The Situation: In 2014, Converse filed a complaint with the International Trade Commission ("ITC"), alleging that numerous shoe manufacturers and retailers infringed the trade dress of its signature Chuck Taylor® All Star® shoe. In 2016, the ITC held that Converse's trade dress was invalid, and Converse appealed.
The Decision: On appeal, the Federal Circuit vacated and remanded the ITC decision, holding the ITC applied the wrong standard for both its invalidity and infringement determinations. The Federal Circuit held that secondary meaning is only presumed upon registration, and six factors should be assessed in determining whether a mark has achieved secondary meaning. For the infringement analysis, the court held that the accused products must be substantially similar to the protected trade dress.

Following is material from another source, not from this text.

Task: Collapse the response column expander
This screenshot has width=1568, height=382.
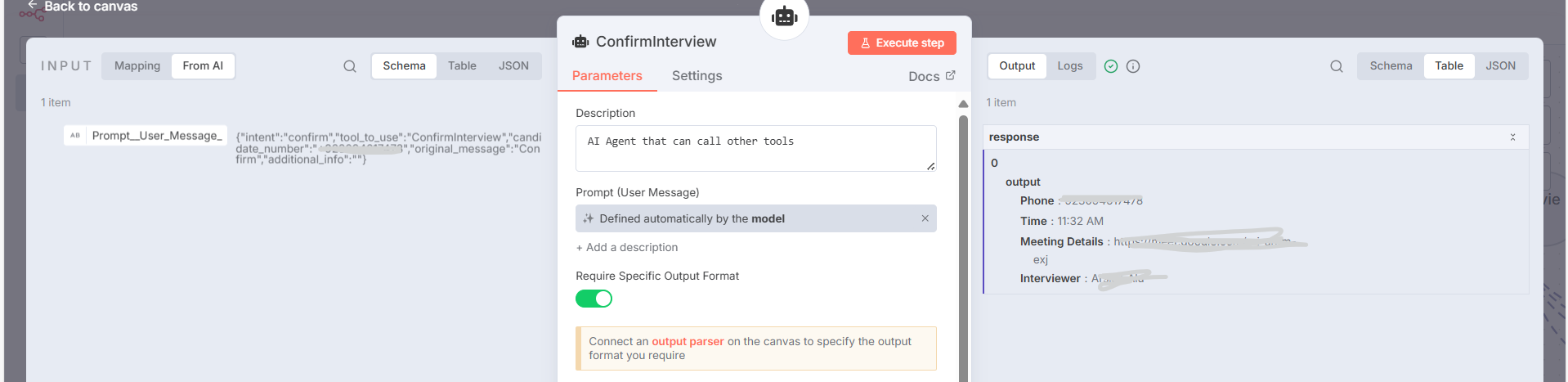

Looking Ahead: On remand, Converse must prove that the trade dress in the Chuck Taylor shoe acquired distinctiveness before the respondents began selling their allegedly infringing shoes, and the ITC must consider whether the accused products are substantially similar to Converse's trade dress.
Clarifying the tests for determining secondary meaning and trade dress infringement, the U.S. Court of Appeals for the Federal Circuit vacated a 2016 ITC decision in Converse v. ITC, Case No. 2016-2497 (Fed. Cir. Oct. 30, 2018), holding that the ITC applied "the wrong standard" to both its invalidity and infringement determinations.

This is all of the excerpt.